STUDY MATERIAL
Segment Open

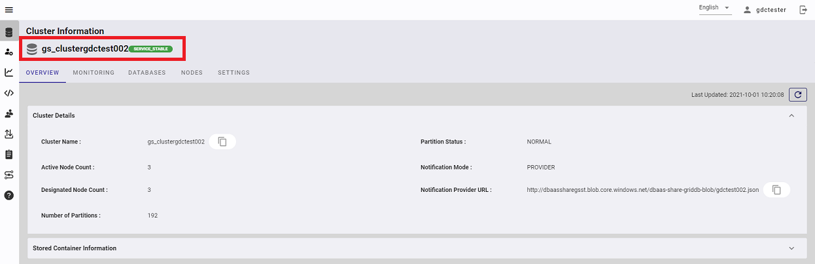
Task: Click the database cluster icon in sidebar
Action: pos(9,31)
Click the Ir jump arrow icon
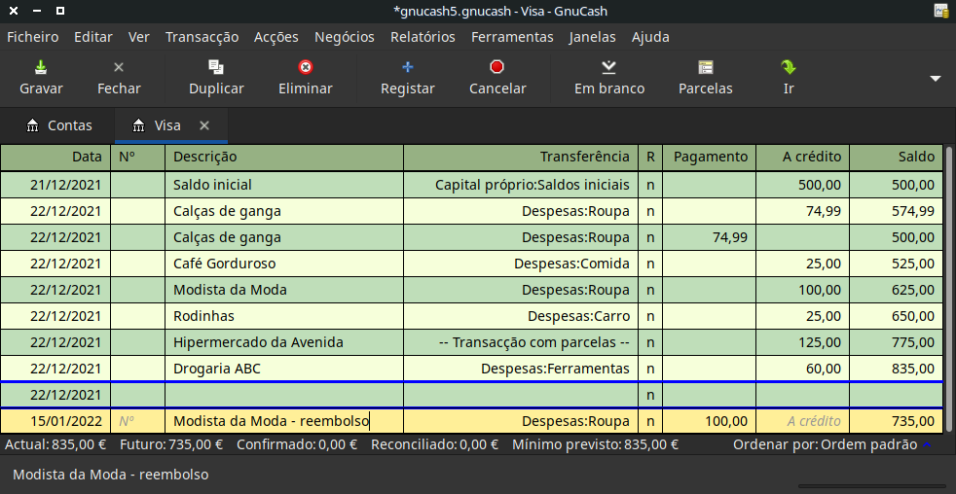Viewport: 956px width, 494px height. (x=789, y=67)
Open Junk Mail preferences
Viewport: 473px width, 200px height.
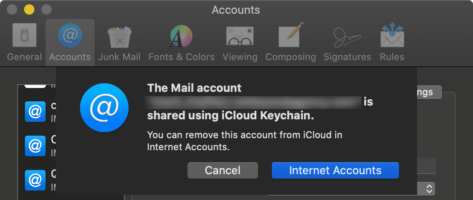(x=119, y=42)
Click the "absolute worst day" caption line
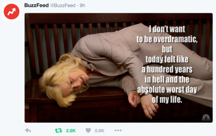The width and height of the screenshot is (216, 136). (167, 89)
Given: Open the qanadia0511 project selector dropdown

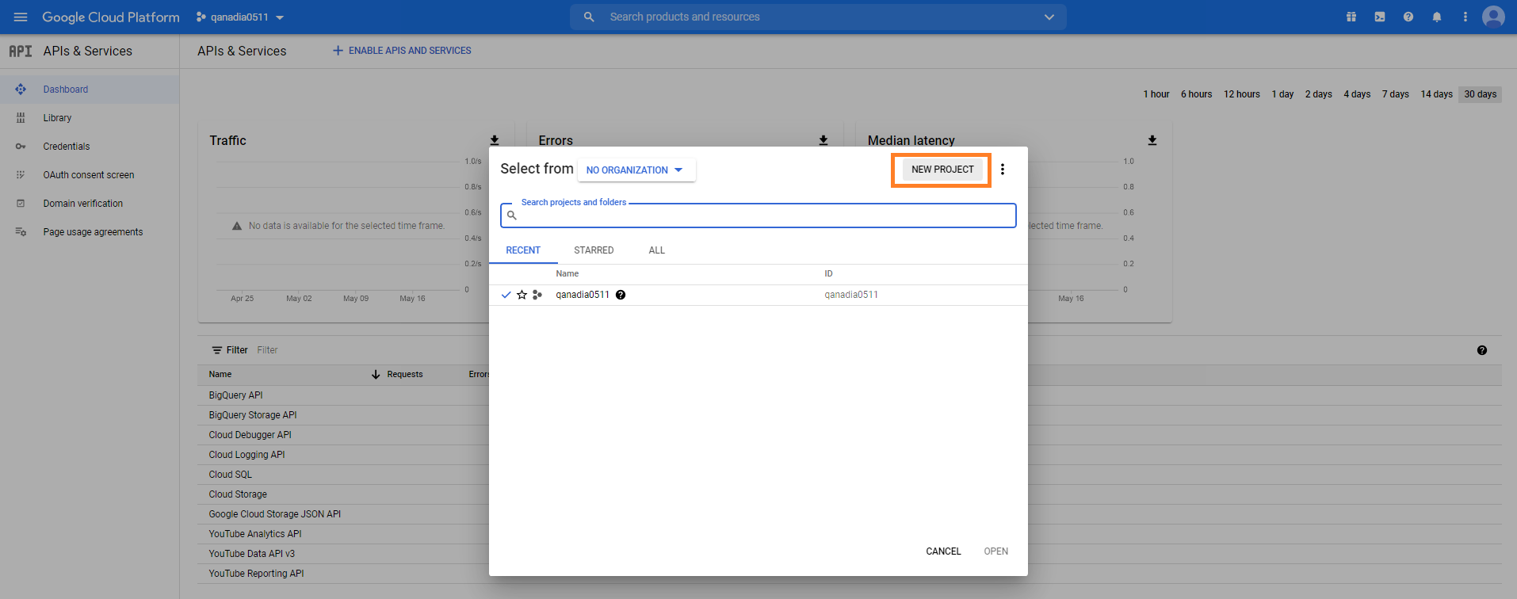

Segment Closed

ASSIGNMENT
Every line from the one that holds "Click the Ir jump arrow icon" to the end of the listing should be output exactly, with pictures left out, please.

RESULT
Click the Ir jump arrow icon
Viewport: 956px width, 494px height. (x=789, y=67)
Open Junk Mail preferences
Viewport: 473px width, 200px height.
(x=119, y=42)
Click the "absolute worst day" caption line
The width and height of the screenshot is (216, 136). (167, 89)
Given: Open the qanadia0511 project selector dropdown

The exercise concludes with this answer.